:: Instructions to follow ::
Find every line in the entries below that contains the word "Task" and copy each one out. The match must respect case.

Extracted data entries
━━━━━━━━
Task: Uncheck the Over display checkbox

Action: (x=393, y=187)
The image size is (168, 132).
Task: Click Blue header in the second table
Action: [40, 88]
━━━━━━━━
:: Output below ::
Task: Uncheck the Over display checkbox
Task: Click Blue header in the second table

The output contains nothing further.